» **BRIEF**:
Find the line with "This screenshot has width=326, height=183." in the records below, then please transcribe it and every later line exactly, omitting the pictures and adding nothing.

BEGIN

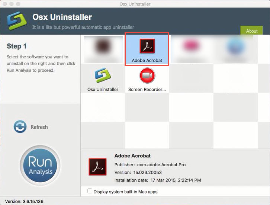Image resolution: width=270 pixels, height=205 pixels.
Task: Click the Version 3.6.15.136 status bar text
Action: pos(24,201)
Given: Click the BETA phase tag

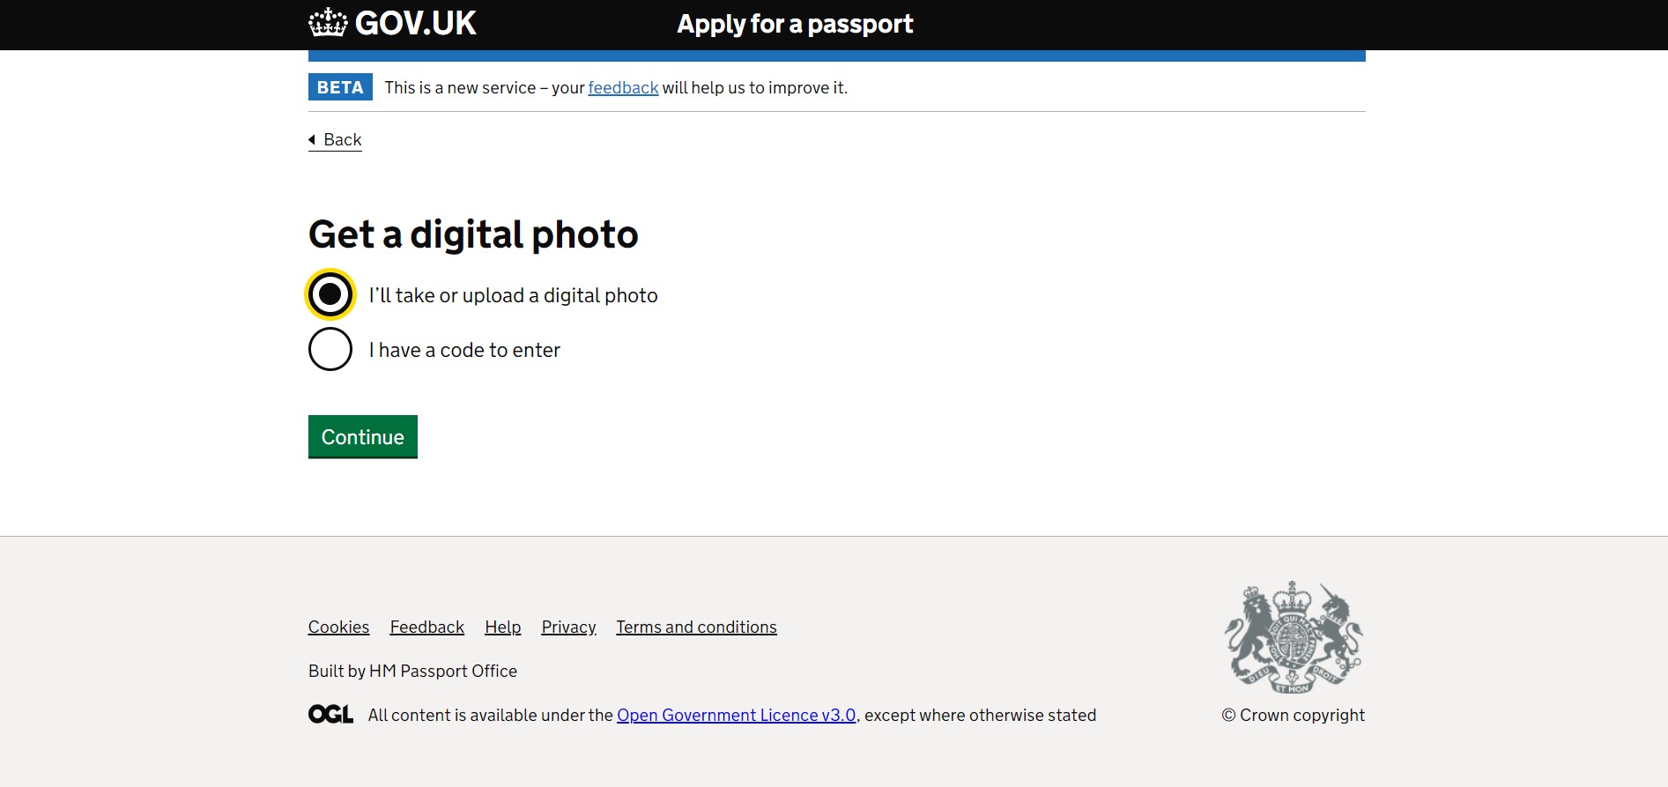Looking at the screenshot, I should [340, 87].
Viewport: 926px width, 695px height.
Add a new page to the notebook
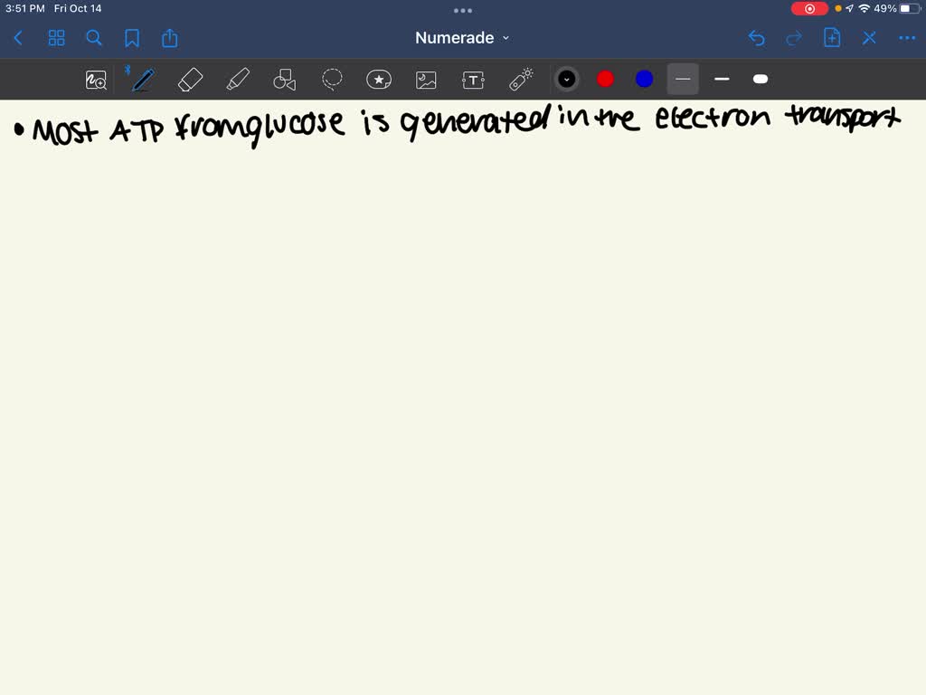831,38
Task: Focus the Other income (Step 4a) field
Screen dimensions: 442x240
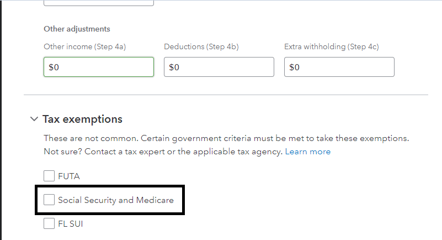Action: click(98, 67)
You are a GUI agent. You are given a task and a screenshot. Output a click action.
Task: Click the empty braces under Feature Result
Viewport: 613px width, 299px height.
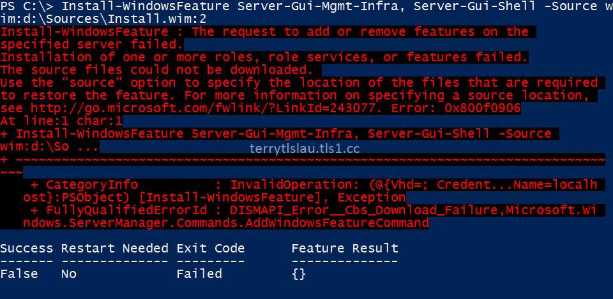pos(299,274)
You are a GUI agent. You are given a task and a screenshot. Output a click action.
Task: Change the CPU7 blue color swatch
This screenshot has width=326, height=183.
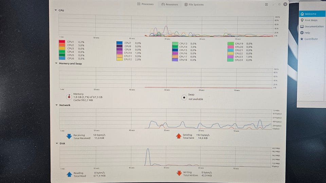119,43
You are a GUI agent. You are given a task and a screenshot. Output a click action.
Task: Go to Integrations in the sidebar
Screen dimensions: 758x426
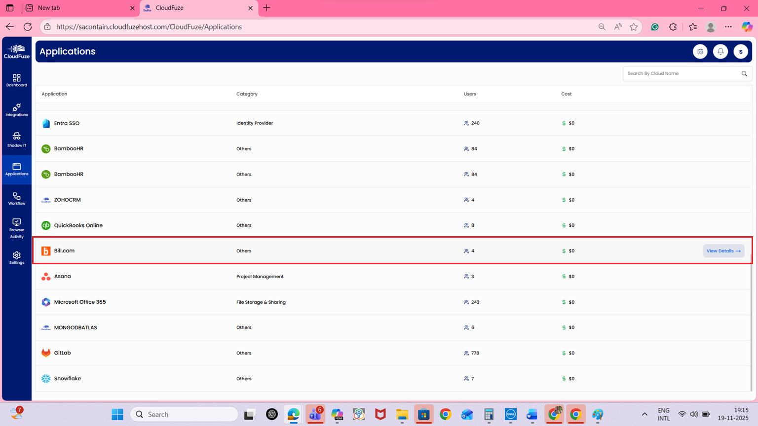coord(17,110)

END

» **ANSWER TO THE EXERCISE**:
This screenshot has width=326, height=183.
119,43
You are a GUI agent. You are given a task and a screenshot. Output a click action.
Task: Go to Integrations in the sidebar
Screen dimensions: 758x426
coord(17,110)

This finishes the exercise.